(YOUR INSTRUCTIONS): Records follow. Copy every line with "Information".

(Pixel coordinate grounding data)
□ □ □ □
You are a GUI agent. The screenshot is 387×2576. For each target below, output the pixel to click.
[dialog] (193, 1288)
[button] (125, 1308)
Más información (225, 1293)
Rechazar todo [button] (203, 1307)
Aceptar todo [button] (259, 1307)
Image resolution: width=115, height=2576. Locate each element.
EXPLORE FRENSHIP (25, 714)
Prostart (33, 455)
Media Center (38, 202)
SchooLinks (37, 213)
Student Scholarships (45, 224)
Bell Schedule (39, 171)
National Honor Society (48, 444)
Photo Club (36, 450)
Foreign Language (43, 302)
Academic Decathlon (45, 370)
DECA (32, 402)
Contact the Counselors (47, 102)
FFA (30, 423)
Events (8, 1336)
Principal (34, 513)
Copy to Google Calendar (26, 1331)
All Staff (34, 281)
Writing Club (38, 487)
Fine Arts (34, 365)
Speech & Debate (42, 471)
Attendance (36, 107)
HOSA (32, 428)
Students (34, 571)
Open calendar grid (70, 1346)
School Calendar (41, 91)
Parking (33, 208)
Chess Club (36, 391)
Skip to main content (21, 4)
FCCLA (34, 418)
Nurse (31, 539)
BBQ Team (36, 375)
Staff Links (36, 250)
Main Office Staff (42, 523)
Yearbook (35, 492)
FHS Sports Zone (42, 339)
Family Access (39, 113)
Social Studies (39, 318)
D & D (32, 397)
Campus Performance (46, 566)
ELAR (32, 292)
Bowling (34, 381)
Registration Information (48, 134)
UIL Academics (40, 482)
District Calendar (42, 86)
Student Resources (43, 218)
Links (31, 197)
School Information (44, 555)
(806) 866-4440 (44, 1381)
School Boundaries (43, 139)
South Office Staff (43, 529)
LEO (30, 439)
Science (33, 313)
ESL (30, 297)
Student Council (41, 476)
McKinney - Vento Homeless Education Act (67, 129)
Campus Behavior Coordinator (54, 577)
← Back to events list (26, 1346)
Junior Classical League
□ □ □ □
(COMPLETED EXERCISE):
Registration Information (48, 134)
School Information (44, 555)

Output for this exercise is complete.